The robotized biomedical devices of the known type suffer two critical aspects. The first consists in the intrinsic singularity of the exoskeletal structure in the event of complete extension of the forearm (alignment of the arm-forearm axis) and the second consists in the approximation of the movement of the shoulder girdle and thus of the real center of instantaneous rotation of the arm (movement of the head of the humerus with respect to a fixed outer system of reference).
As can be seen in several devices, the kinematic singularity that can arise if arm and forearm are aligned does not allow the patient, in certain defined rehabilitation sessions, to modify the rotation axis of the elbow (and thus to perform movements of inner/outer rotation of the shoulder about the axis of the arm) with the forearm extended, since the kinematic singularity of the exoskeleton would not allow the exoskeleton to modify the configuration of its joints consistently and to keep the axis of the exoskeleton corresponding to the flexion/extension of the elbow aligned with the actual rotation axis of the elbow joint. A loss of mutual parallelism of these axes owing to a corresponding rotation about the axis of the arm would have an impact on the effective reversibility of the exoskeleton at the elbow.
Moreover, the head of the humerus, which can be identified as the center of instantaneous rotation of the shoulder, in general physiologically performs a combined movement of rotary and translational motion owing to the movement of the shoulder girdle in the three Cartesian dimensions and simplifying it with compound movements characterized by one or two degrees of freedom is an approximation.

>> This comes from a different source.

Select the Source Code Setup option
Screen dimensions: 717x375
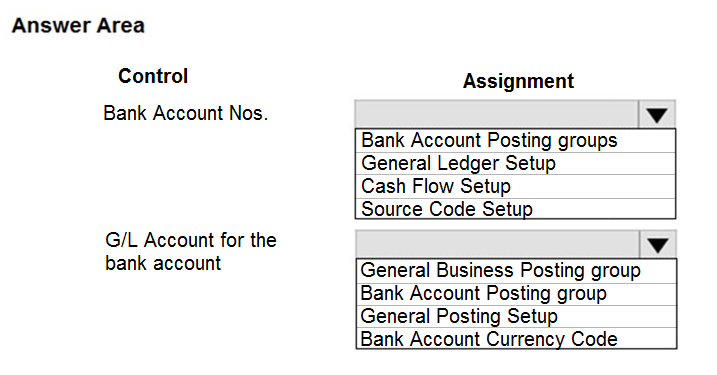point(515,209)
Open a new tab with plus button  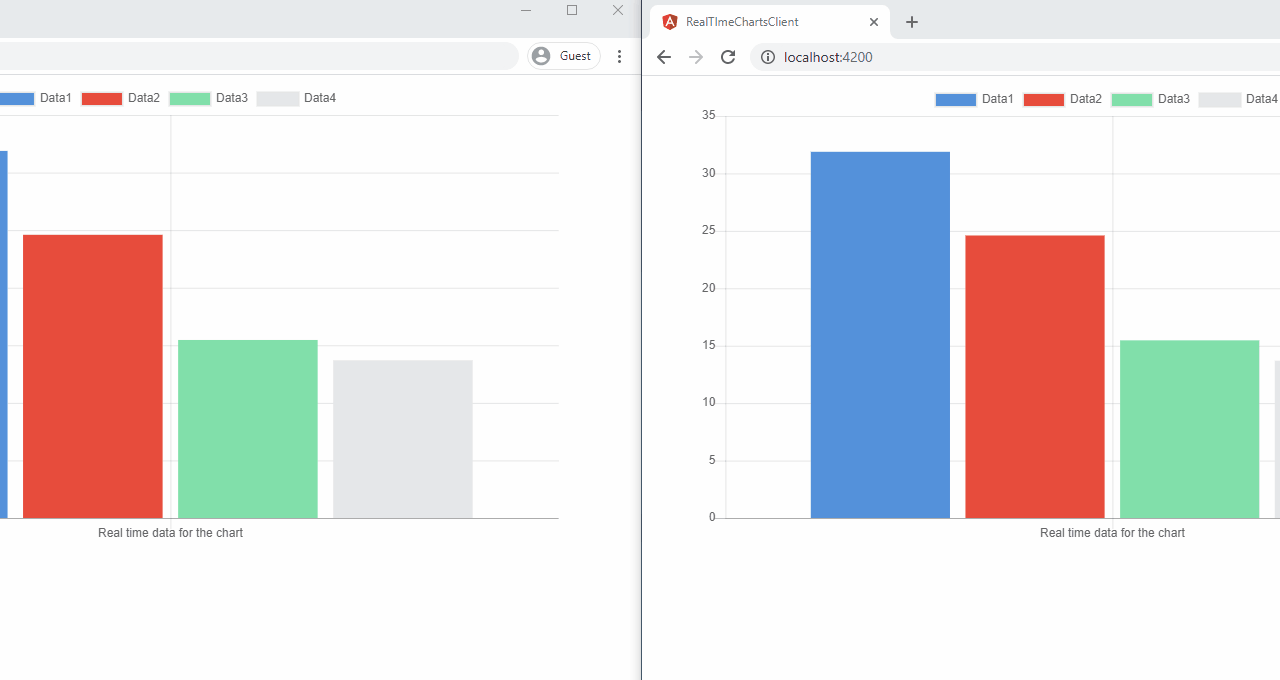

Nevertheless, the articulation of the shoulder is viewed, in some relatively simple conventional devices, as a merely spherical joint without taking account of the actual kinematic movement of the shoulder girdle. In fact in the exoskeleton, i.e. in the kinematic structure that can be applied to the patient, rotations about three concurrent axes are possible, but translational motions of the center of instantaneous rotation are not possible.

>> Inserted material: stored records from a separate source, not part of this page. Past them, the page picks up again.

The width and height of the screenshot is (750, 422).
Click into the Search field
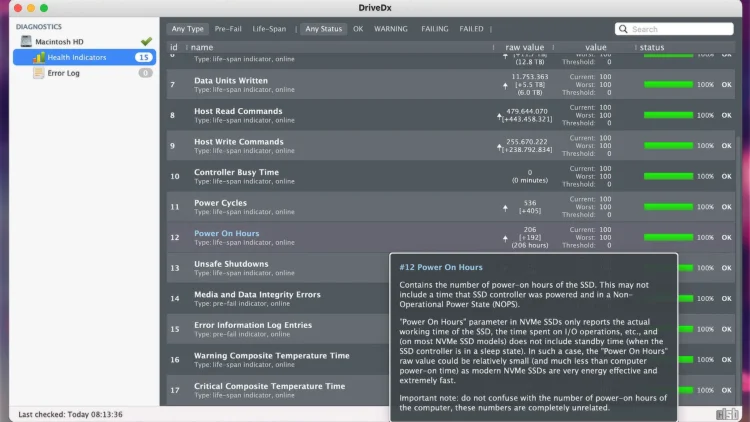click(x=680, y=29)
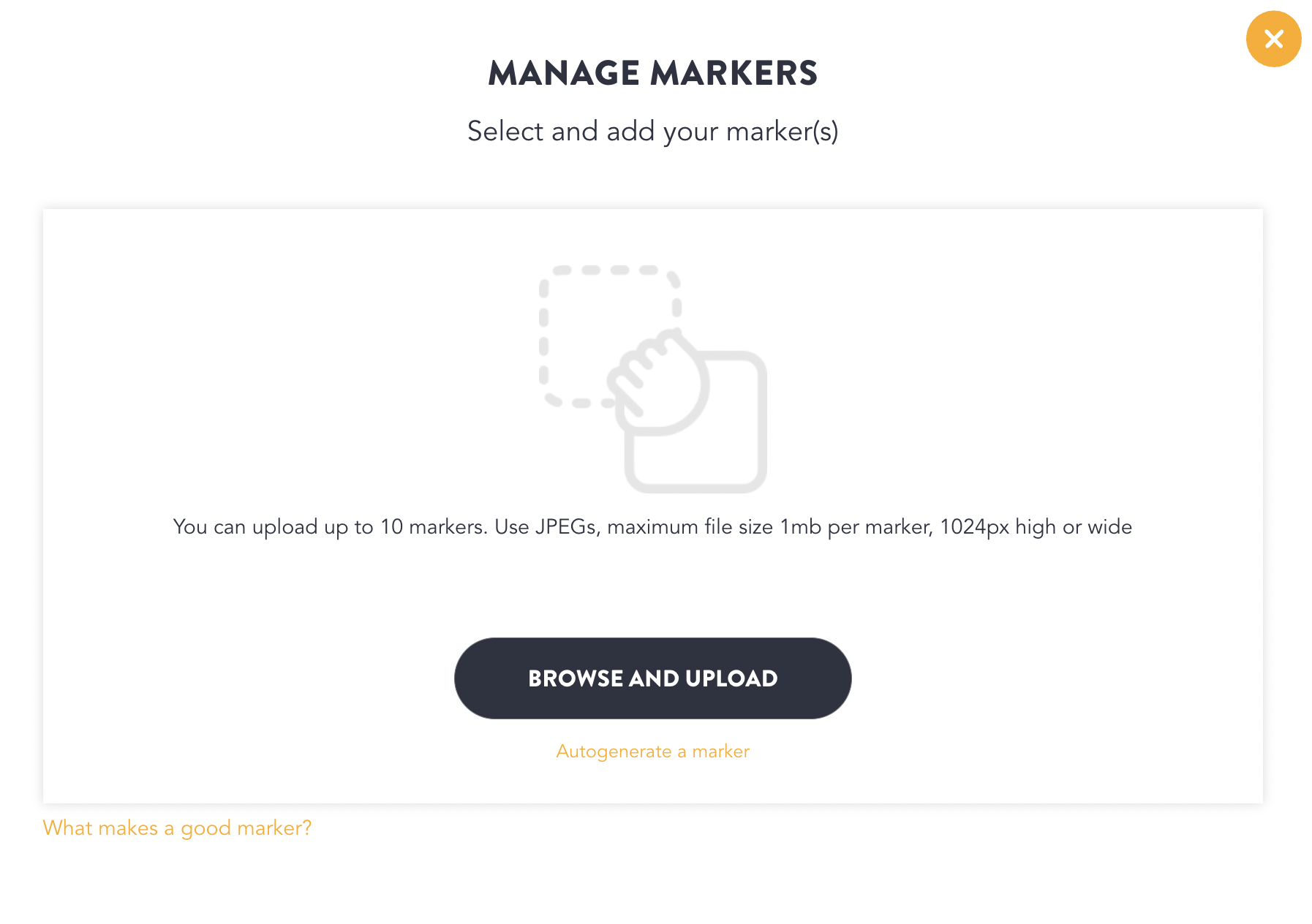Open the 'What makes a good marker?' link
This screenshot has width=1312, height=924.
(x=177, y=828)
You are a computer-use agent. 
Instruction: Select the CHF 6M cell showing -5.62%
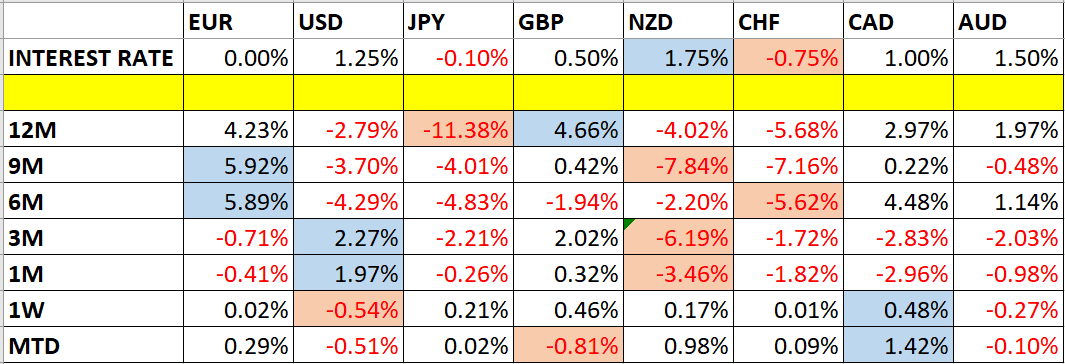[788, 201]
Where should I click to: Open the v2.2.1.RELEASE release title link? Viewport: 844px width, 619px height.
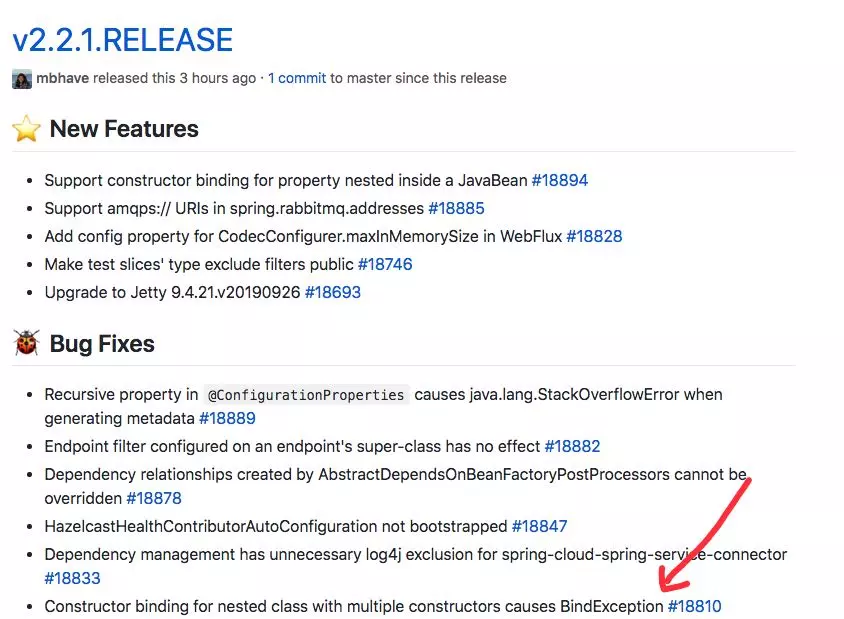(122, 40)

Some more advanced robotized biomedical devices comprise means designed to shift the center of instantaneous rotation of the exoskeleton, in order to allow the combined rotary and translational motion of the actual center of instantaneous rotation of the shoulder.
For example, robotized biomedical devices are known in which the center of instantaneous rotation can rotate about an axis, thus approximating the trajectory described by the actual center of instantaneous rotation with an arc of circumference. In this type of biomedical device, despite the rotation made possible in the center of instantaneous rotation, there are still limits on the possible movements of the shoulder girdle.
A development of the robotized biomedical device just described makes it possible to perform two distinct rotations about two axes that are perpendicular to each other in the center of instantaneous rotation. In this way, the shoulder enjoys five degrees of freedom, thus achieving a good solution in kinematic terms.
In another example of robotized biomedical devices of the known type, the center of instantaneous rotation can perform vertical translational movements in following the variations of the actual center of instantaneous rotation of the shoulder.
Thanks to the construction of these devices, this compensation is along the vertical direction only, i.e. in the direction that is still the most appreciable for the problem under discussion.